Researchers at the Institute will look at all elements of air transport - from fuel and aircraft design to airport infrastructure, air traffic control and aviation policy - to support the aviation industry’s transition to zero pollution.The £25m donation has been made by aeronautical engineering alumnus Brahmal Vasudevan, founder and CEO of private equity firm Creador, and his wife Shanthi Kandiah, founder of legal firm SK Chambers.

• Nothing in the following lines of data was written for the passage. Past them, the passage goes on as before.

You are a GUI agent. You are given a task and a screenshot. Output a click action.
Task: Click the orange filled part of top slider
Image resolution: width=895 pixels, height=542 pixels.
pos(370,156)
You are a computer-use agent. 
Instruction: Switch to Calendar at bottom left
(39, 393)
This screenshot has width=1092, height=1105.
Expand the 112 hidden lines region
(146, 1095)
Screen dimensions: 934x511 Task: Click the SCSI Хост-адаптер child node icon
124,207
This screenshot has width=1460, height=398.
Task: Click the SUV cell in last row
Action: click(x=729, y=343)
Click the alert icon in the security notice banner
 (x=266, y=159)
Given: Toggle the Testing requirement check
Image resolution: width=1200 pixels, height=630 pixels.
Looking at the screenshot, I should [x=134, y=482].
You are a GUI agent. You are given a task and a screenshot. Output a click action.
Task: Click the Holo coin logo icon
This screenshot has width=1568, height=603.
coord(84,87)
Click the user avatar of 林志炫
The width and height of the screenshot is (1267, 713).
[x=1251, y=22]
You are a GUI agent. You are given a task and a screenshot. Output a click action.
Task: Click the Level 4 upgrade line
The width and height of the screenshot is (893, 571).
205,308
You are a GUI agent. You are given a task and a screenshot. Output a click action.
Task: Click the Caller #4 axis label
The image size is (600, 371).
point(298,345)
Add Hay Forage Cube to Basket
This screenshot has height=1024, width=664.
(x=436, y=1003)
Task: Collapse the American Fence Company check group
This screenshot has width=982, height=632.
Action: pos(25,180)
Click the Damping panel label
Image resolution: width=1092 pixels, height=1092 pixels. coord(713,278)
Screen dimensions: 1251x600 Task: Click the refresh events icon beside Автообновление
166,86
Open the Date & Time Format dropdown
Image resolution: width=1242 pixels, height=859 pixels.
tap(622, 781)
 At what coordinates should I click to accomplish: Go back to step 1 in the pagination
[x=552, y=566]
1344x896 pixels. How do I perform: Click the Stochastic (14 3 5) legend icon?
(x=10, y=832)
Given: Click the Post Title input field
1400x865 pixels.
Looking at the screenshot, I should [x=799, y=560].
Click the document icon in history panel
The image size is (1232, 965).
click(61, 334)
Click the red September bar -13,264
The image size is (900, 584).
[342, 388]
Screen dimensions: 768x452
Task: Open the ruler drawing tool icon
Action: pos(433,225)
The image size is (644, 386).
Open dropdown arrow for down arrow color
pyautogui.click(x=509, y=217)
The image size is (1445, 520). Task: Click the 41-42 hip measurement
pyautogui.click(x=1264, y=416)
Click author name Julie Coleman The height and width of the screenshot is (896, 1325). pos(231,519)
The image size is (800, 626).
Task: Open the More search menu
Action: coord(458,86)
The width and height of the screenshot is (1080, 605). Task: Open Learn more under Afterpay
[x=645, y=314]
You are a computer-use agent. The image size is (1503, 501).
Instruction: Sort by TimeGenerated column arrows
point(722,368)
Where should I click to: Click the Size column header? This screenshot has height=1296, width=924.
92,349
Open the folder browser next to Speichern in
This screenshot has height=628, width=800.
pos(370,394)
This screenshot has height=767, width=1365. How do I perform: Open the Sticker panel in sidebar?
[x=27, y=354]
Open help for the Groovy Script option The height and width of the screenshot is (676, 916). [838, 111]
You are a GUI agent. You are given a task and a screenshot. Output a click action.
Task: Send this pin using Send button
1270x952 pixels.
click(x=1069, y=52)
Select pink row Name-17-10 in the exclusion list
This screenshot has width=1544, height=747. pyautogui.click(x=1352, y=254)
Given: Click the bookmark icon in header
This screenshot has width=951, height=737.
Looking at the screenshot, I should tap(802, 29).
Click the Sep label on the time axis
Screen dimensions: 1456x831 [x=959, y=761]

In a statement, Professor Alice Gast, president of Imperial College London, said: “We are deeply grateful to Brahmal and Shanthi for their generosity and vision. They have provided us with an unprecedented opportunity to take on one of the greatest challenges in the fight against climate change. Brahmal Vasudevan Institute for Sustainable Aviation will focus Imperial’s world-class research, recently ranked top in the UK, on the grand challenge of low-carbon flight. Translating scientific breakthroughs for societal benefit is Imperial’s mission, and this Institute will empower our researchers to collaborate, innovate and pursue new ideas across fields. The benefits of this work will be felt for generations.” Brahmal Vasudevan’s previous support includes a £1.25m donation to establish the Brahmal Vasudevan Multi-Terrain Aerial Robotics Arena in the Department of Aeronautics. Vasudevan said: “Moving towards zero pollution is a mammoth task and aviation, in particular, is a complicated sector to decarbonise. Tackling the problem in a systematic and coherent way to achieve the goal of a net-zero, sustainable economy requires high levels of eco-innovation to succeed. Shanthi and I believe that there is no better institution in the world to drive pioneering work in this field, and we are delighted to support Imperial’s efforts.” Aviation accounts for 2.5 per cent of global CO2 emissions but its overall contribution to climate change is higher because planes affect the concentration of other gases and pollutants in the atmosphere, which causes warming. COP26 saw the International Aviation Climate Ambition Coalition agree to support measures to reduce the sector’s carbon emissions including through a new global goal and promotion of cleaner fuels and technologies.“The
Professor Paul Robinson, head of the Department of Aeronautics, said: “We know that flying is making a direct contribution to climate change. It also affords us many benefits – it brings people together, supports trade, research, economic growth, medical aid, internationalism, and enables connection between remote and urban areas. Urgent changes need to be made, but we must also ensure that the process is done smoothly, fairly and in a way that maintains the economic and social benefits of flying.